• **Provided records**
....

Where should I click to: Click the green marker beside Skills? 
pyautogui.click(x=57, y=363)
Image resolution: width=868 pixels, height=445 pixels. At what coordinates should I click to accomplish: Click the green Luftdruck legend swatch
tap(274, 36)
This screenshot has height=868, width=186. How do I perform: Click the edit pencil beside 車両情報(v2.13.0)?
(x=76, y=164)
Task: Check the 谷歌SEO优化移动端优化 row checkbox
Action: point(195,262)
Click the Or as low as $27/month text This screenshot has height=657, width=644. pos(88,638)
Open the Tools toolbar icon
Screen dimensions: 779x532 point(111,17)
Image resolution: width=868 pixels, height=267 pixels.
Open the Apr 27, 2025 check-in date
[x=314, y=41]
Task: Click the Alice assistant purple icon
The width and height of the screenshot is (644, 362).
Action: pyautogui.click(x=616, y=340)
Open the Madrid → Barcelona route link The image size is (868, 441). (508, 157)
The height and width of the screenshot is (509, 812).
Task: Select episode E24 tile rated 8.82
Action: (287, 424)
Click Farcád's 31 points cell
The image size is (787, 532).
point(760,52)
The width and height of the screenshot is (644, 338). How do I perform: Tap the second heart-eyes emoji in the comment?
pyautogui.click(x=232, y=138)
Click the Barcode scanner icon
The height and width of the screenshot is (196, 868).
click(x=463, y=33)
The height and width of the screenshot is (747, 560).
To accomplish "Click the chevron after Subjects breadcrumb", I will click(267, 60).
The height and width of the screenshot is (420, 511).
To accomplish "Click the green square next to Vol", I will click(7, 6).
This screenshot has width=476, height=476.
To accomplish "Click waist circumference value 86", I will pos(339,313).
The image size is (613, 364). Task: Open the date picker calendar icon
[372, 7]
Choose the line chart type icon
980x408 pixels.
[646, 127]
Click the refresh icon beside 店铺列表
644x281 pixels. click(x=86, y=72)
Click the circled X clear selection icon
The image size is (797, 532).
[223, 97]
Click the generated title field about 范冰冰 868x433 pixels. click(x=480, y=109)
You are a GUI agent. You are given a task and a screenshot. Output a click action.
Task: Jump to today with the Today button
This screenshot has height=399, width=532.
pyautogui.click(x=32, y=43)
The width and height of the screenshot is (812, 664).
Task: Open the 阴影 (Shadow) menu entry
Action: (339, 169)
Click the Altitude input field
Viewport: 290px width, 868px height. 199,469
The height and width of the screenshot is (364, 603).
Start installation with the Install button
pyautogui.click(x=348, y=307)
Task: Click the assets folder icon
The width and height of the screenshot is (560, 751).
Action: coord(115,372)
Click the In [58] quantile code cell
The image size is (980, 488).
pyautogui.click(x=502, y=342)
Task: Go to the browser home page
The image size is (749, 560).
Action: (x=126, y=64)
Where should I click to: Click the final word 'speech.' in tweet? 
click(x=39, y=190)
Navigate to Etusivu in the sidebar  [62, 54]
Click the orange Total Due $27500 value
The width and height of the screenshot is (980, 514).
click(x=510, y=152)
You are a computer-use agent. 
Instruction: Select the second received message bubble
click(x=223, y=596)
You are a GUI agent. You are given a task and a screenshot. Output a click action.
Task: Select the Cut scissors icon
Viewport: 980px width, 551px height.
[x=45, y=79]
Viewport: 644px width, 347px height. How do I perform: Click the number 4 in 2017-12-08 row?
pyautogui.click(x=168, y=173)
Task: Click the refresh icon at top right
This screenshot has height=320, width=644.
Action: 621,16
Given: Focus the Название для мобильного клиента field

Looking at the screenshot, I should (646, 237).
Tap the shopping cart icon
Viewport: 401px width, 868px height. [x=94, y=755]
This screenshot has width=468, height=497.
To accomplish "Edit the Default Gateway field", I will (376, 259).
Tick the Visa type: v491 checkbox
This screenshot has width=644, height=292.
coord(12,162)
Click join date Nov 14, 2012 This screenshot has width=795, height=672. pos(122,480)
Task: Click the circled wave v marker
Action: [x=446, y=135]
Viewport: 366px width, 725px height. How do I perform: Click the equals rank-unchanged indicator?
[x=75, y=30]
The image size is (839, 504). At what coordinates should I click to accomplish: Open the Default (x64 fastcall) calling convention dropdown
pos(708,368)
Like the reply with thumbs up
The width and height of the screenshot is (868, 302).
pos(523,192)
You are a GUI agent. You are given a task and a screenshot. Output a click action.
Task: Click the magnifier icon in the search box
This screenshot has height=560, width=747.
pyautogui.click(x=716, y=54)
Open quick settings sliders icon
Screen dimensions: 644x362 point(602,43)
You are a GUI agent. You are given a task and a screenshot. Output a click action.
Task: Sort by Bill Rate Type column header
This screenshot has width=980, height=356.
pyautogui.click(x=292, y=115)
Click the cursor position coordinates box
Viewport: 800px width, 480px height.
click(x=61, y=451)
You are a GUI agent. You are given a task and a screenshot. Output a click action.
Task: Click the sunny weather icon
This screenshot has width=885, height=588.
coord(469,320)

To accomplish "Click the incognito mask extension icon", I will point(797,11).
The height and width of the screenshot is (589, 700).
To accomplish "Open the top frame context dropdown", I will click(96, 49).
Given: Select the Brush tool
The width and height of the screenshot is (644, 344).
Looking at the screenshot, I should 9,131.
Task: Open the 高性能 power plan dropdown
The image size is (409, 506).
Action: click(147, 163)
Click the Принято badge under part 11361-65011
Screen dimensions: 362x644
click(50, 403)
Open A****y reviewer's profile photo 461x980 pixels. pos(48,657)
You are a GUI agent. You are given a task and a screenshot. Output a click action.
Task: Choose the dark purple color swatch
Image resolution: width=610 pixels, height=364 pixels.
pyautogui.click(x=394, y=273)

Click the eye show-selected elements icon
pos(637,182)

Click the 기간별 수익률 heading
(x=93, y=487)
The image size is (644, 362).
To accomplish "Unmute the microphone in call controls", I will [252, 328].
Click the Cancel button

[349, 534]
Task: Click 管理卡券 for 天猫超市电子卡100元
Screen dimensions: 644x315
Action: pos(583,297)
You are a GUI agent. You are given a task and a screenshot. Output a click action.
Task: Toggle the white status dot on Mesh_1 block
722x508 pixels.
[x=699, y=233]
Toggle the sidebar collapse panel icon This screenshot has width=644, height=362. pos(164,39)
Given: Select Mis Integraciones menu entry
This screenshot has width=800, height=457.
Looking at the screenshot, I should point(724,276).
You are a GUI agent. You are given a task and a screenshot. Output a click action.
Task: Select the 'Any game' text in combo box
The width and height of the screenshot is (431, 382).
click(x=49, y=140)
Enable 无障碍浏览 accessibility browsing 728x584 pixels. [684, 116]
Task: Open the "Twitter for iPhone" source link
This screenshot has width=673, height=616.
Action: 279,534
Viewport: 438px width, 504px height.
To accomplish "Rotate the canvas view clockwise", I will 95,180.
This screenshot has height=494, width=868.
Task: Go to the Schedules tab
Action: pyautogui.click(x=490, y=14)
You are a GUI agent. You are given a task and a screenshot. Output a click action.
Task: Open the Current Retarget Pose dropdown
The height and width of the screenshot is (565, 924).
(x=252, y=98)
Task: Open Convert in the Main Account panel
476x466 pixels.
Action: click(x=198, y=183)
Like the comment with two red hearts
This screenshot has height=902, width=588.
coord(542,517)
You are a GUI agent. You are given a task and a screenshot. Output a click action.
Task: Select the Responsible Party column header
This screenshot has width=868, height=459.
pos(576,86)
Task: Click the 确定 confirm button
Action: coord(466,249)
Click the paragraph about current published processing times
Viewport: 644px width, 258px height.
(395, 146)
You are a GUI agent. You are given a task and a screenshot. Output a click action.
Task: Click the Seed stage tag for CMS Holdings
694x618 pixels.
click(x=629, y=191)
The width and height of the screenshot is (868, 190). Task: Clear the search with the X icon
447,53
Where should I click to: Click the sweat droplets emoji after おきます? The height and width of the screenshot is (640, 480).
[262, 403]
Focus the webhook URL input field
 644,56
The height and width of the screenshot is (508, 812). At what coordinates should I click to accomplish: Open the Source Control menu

....

• **Exercise description**
Lines with the word "Toggle" in them: report all of these from the listing above.

• **Reply to the task**
Task: Toggle the white status dot on Mesh_1 block
Toggle the sidebar collapse panel icon This screenshot has width=644, height=362. pos(164,39)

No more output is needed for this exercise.